Extended Data Fig. 7. PTA sensitivity over genomic regions for SNVs and indels.

a. Absolute sensitivity for spatial measurements that divide the genome into roughly equally sized deciles (median GTEx expression for a single tissue type, brain BA9 prefrontal cortex, and phyloP 100way conservation). b-c. Relative sensitivities: sensitivity inside of the tested region divided by sensitivity of the complemented region. Enhancers and promoters from Nott et al. 2019, ATAC-seq from Hauberg et al. 2020, DNA repair hotspots from Wu et al. 2021 and Reid et al. 2021, H3K27ac peaks from Roadmap Epigenomics. Each point represents one PTA neuron; crosses represent the 7 PTA neurons sequenced to 60x, circles represent 30x depth samples. Boxplot whiskers, the furthest outlier <=1.5 times the interquartile range from the box; box, 25th and 75th percentiles; centre bar, median.

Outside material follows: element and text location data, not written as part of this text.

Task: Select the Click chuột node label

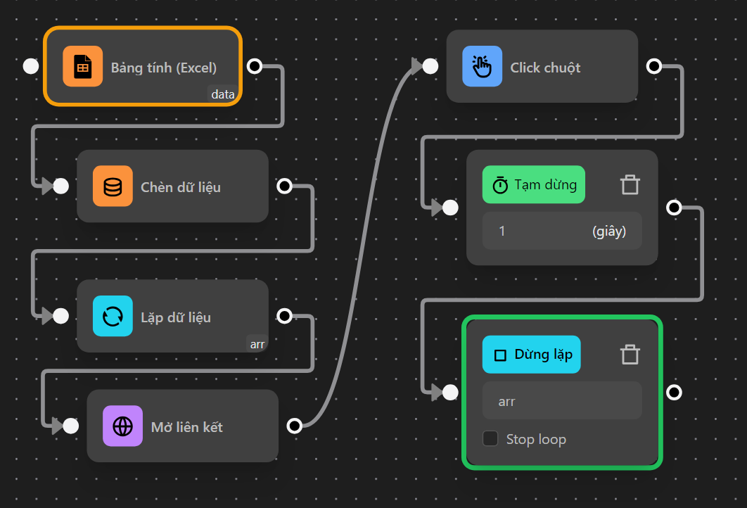Action: pos(545,68)
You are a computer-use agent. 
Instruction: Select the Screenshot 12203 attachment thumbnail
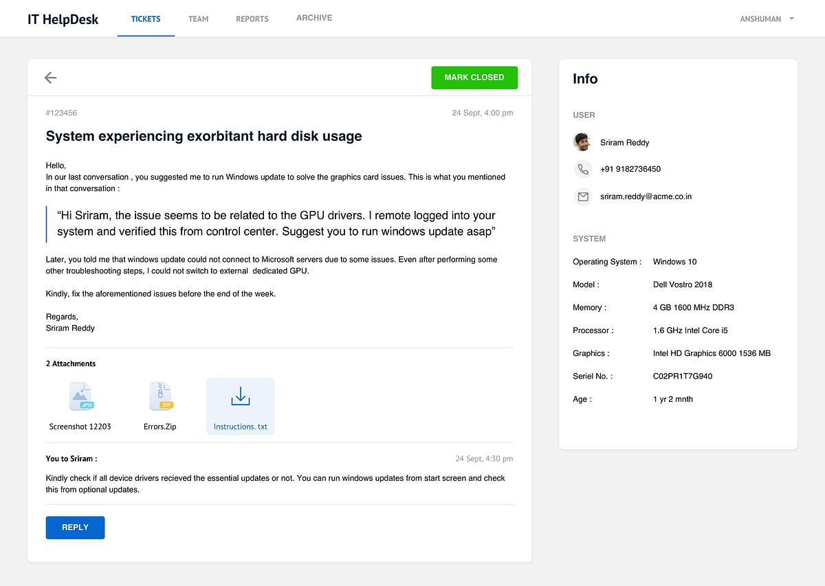80,396

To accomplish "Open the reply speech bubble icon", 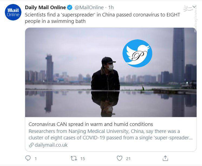I will (28, 158).
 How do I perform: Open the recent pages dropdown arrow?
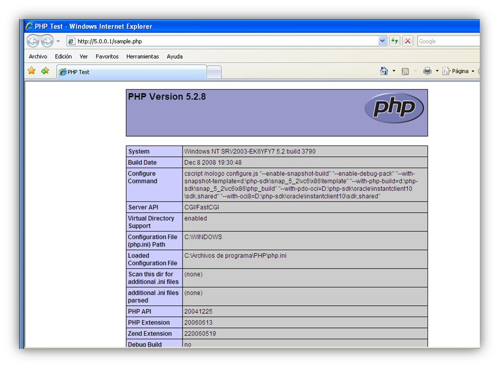click(58, 41)
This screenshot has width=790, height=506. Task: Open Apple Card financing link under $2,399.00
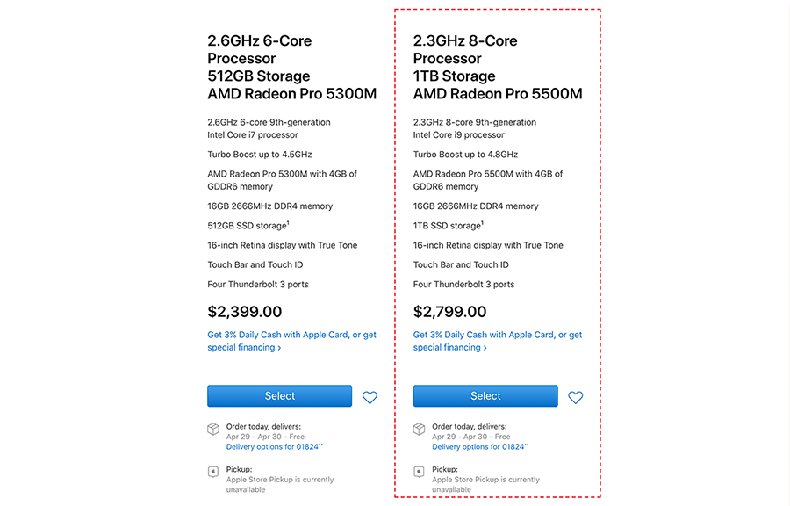(x=291, y=341)
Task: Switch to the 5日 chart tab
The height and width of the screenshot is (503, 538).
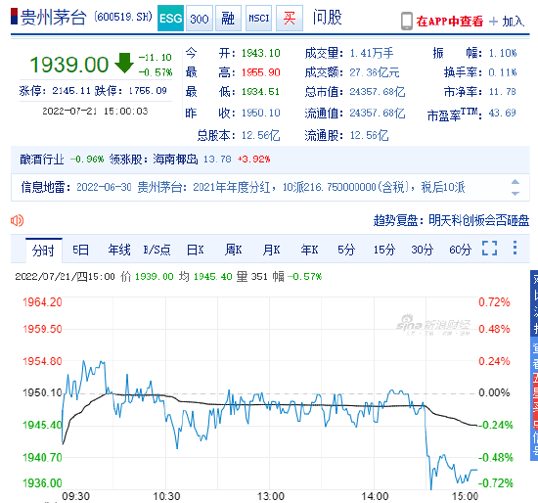Action: coord(80,250)
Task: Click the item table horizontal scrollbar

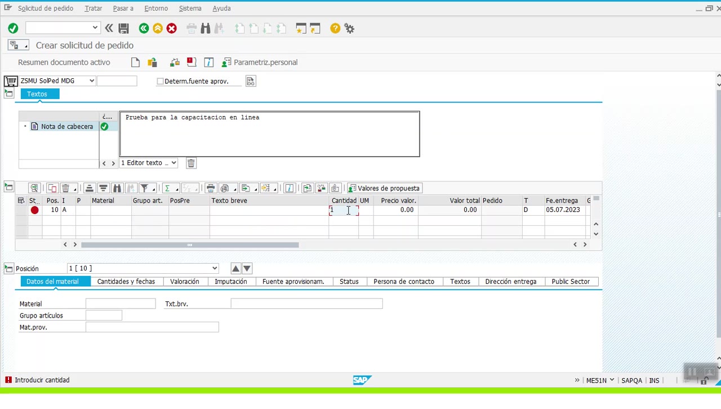Action: pyautogui.click(x=190, y=244)

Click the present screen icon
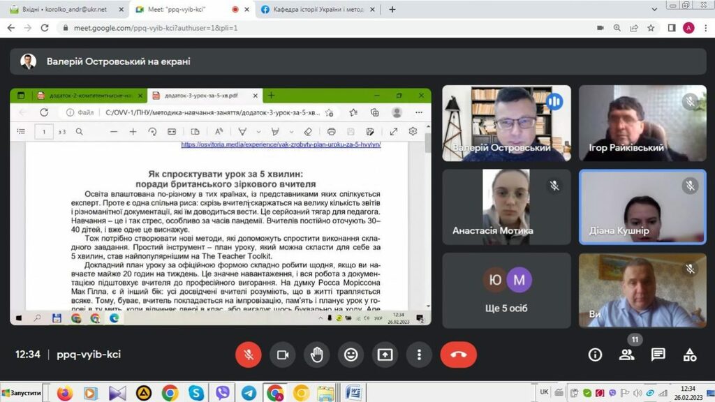pyautogui.click(x=385, y=355)

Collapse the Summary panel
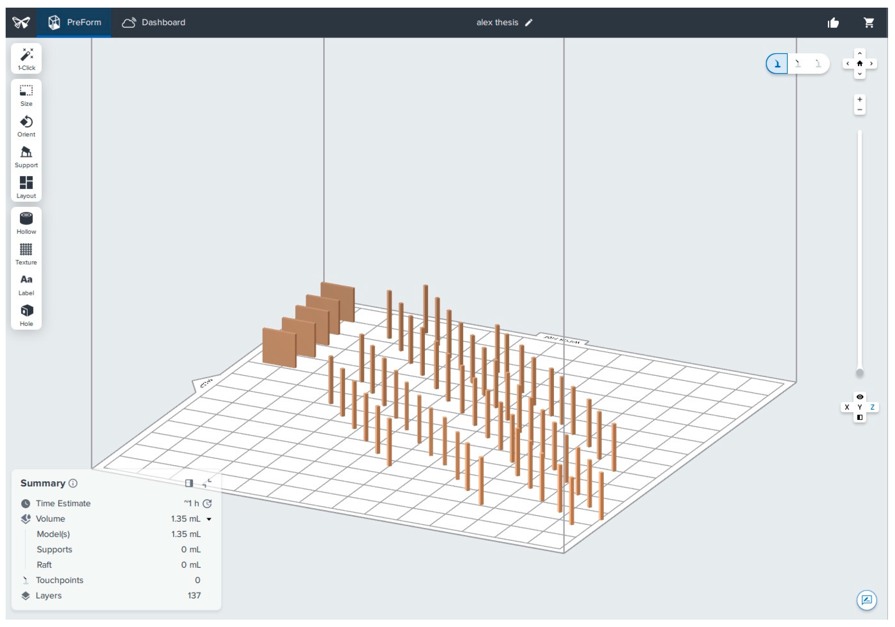click(207, 483)
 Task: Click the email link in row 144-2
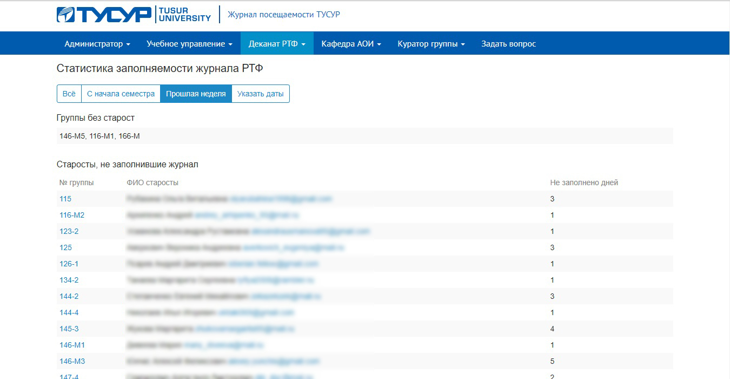coord(286,296)
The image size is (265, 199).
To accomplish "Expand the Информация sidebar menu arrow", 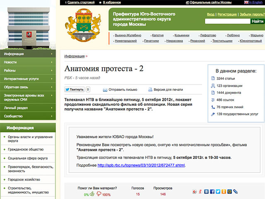I will 52,54.
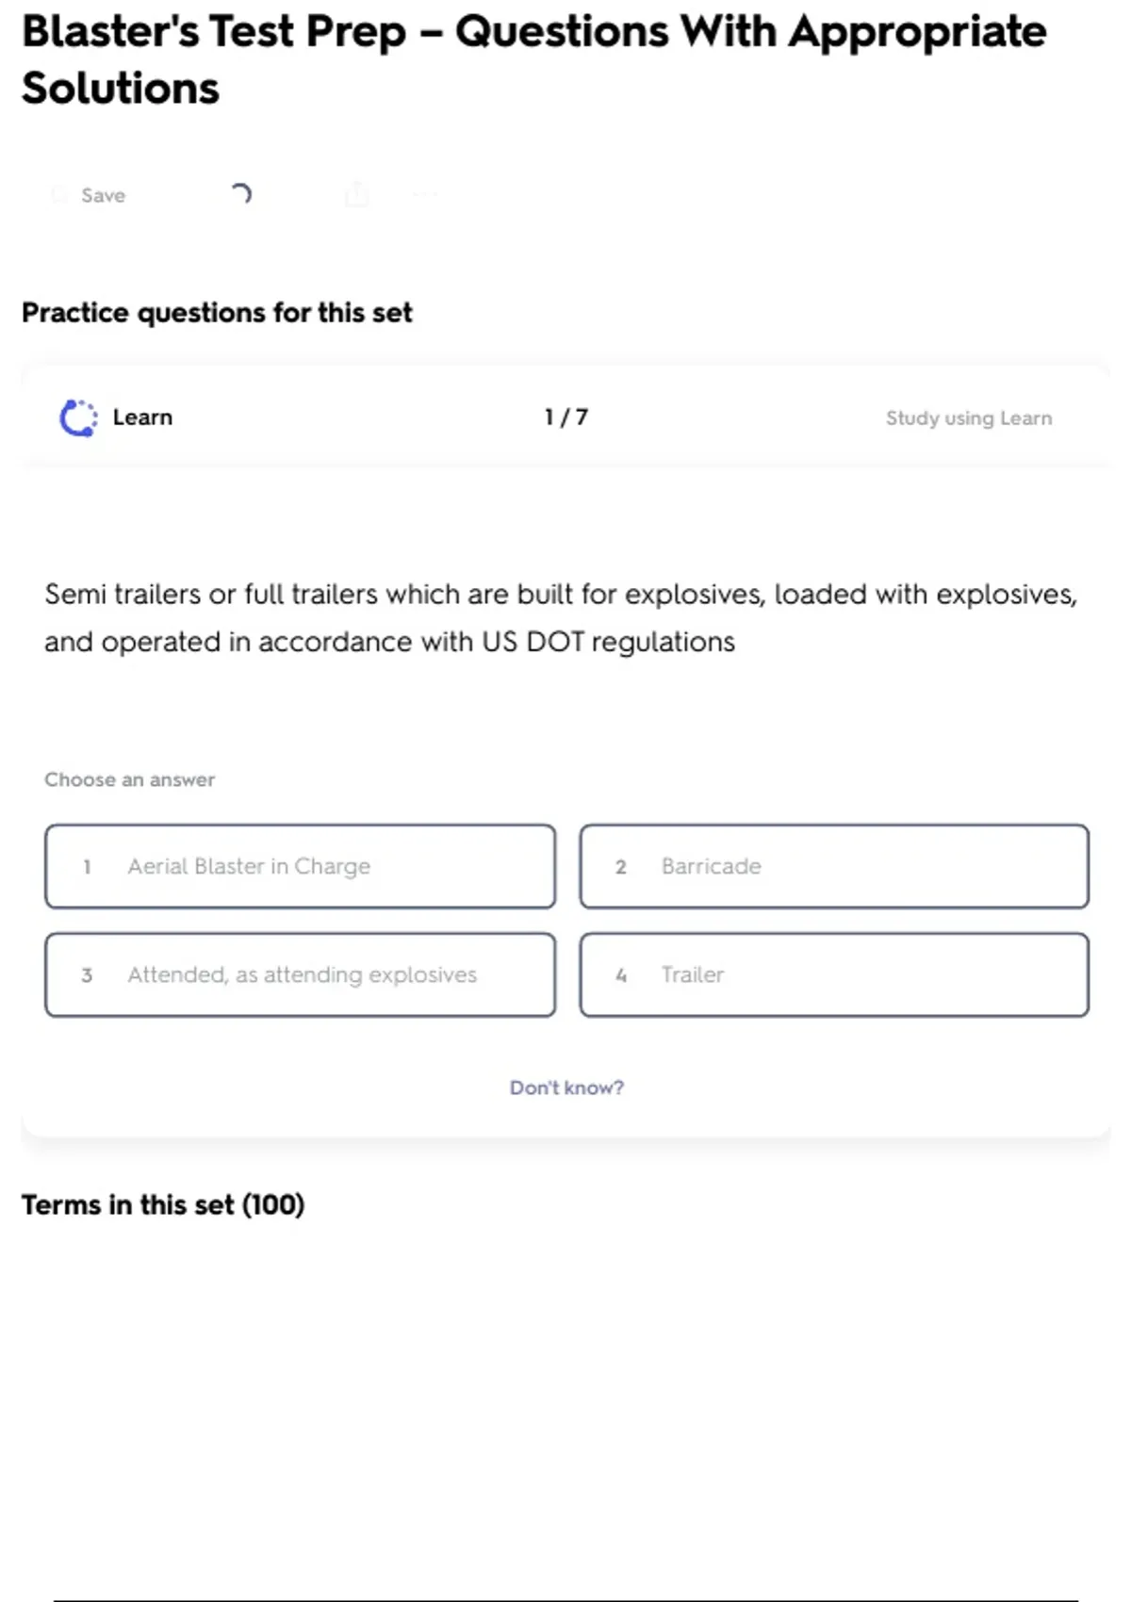The width and height of the screenshot is (1131, 1602).
Task: Select the Barricade answer option
Action: [834, 866]
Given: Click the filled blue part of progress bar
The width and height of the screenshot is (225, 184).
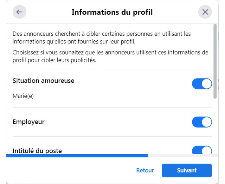Looking at the screenshot, I should 77,156.
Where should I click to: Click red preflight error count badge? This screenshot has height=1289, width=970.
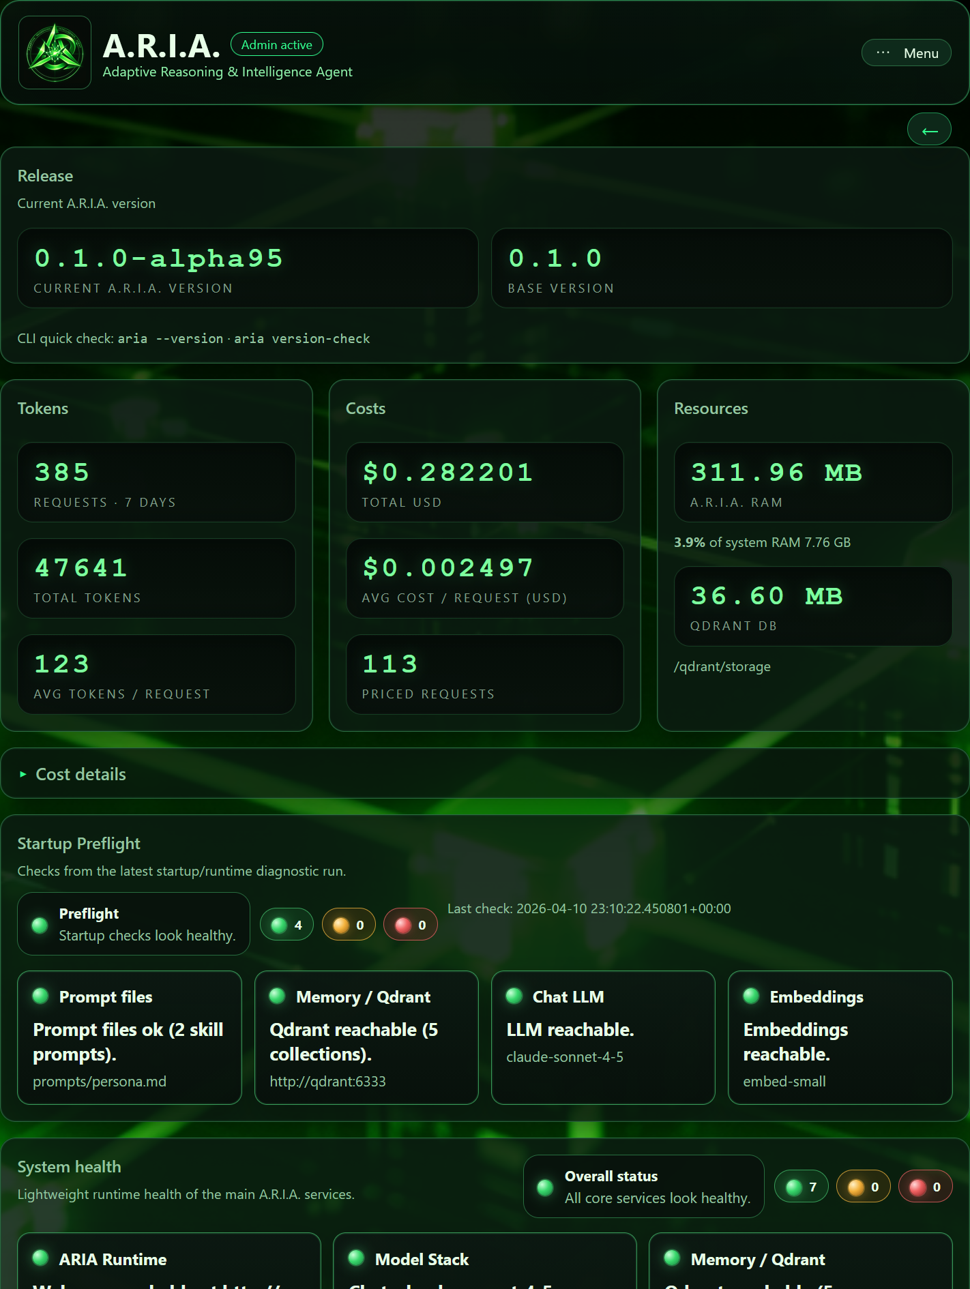point(410,925)
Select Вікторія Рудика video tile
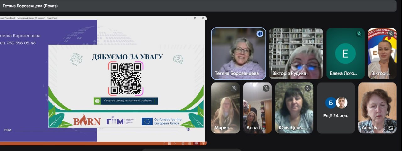Screen dimensions: 402x151 (x=296, y=53)
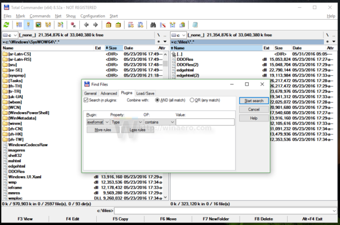
Task: Click the More rules button
Action: tap(103, 130)
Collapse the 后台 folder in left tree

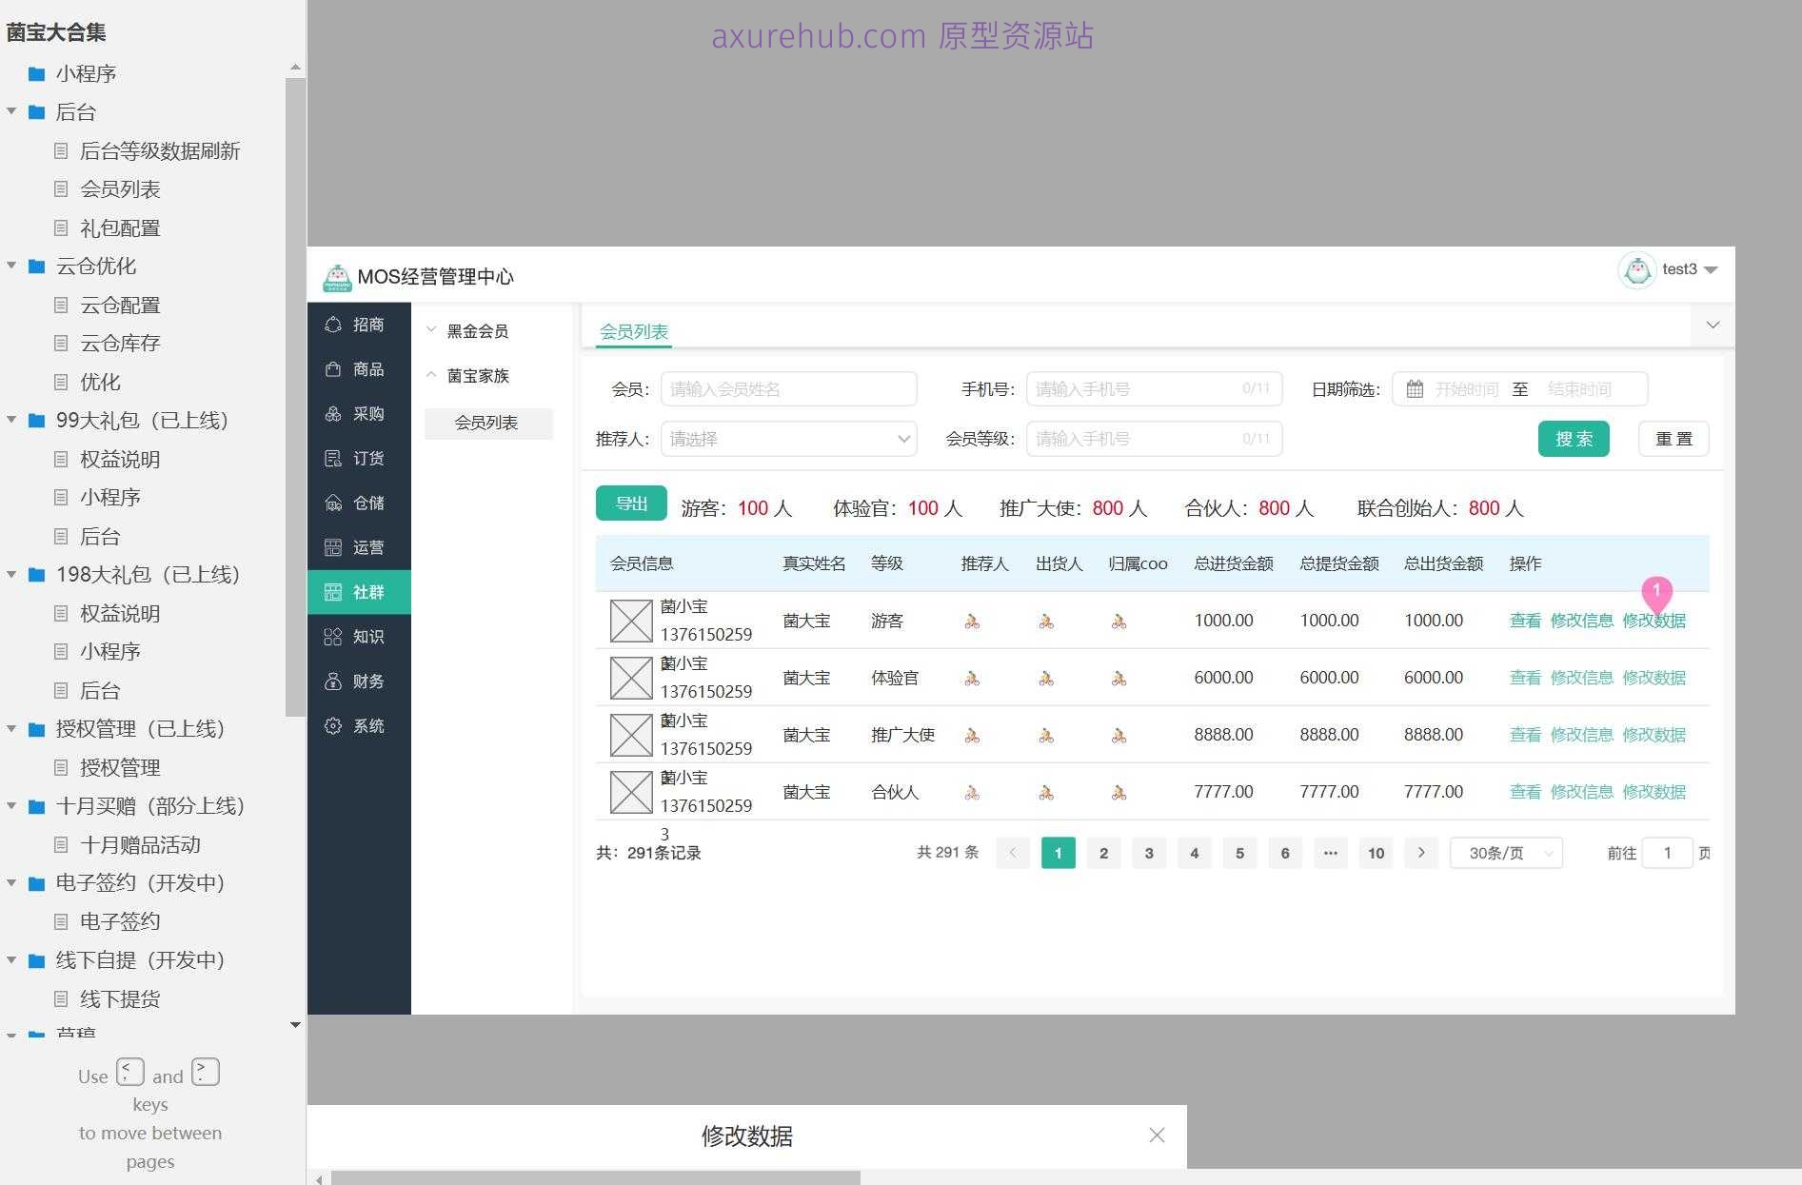(11, 111)
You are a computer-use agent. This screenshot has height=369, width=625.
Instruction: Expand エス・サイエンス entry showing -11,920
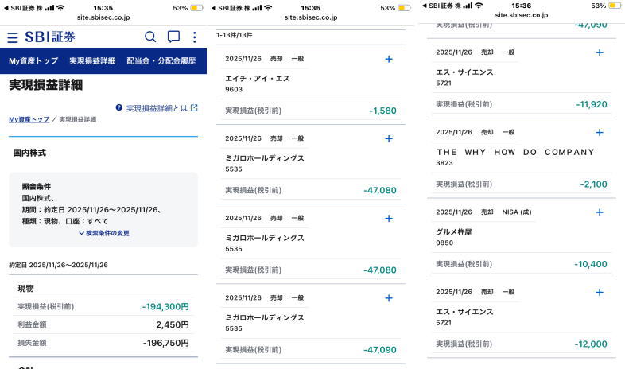(599, 52)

Extended Data Fig. 8. ChromHMM states and neuronal mutations.

Enrichment analysis of ChromHMM states from 127 tissues from the Roadmap Epigenomics Project. Active regions include 1_Tss, 4_Tx, 5_TxWk, 6_EnhG and 7_Enh; inactive states include 9_Het and 14_ReprPCWk. Red points, brain tissue regardless of significance level; black points, non-brain tissue; grey points, enrichment not significant at the P < 0.1 level. No correction for multiple hypothesis testing was applied.

Extended Data Fig. 9. Patterns of mutation enrichment persist at increasing sequencing depth thresholds.

Analyses presented in Figure 5 rerun using mutations supported by at least 10, 15, 20, 25 and 30 reads; permutations used for enrichment analysis are also restricted to the subset of the genome with the corresponding sequencing depth. GABA, GABAergic neurons; GLU, glutamatergic neurons; OLIG, oligodendrocytes; MGAS, microglia and astrocytes. Error bars: 95% bootstrapping confidence intervals. For panels a-d, each plot presents an analysis at one depth cutoff; for panels e-i, each plot contains the full range of depth cutoffs, as indicated on the x-axis. Error bars in d-i represent bootstrap 95% C.I.s using n=10,000 bootstrap samples; centre points are the observed mutation count divided by the mean mutation count of the bootstrap samples.

Data availability

All MDA-amplified single neurons and matched bulks listed in Supplementary Table 2 were downloaded from dbGaP, identifier phs001485.v1.p1. Only neurons from the pre-frontal corteces from individuals for which additional PTA data were generated were used. Raw sequencing read data for PTA-amplified human neurons can be downloaded from dbGaP, identifier phs001485.v3.p1. PTA-amplified mESC kindred cells and bulks can be downloaded from the NCBI Sequence Read Archive, identifier PRJNA832209.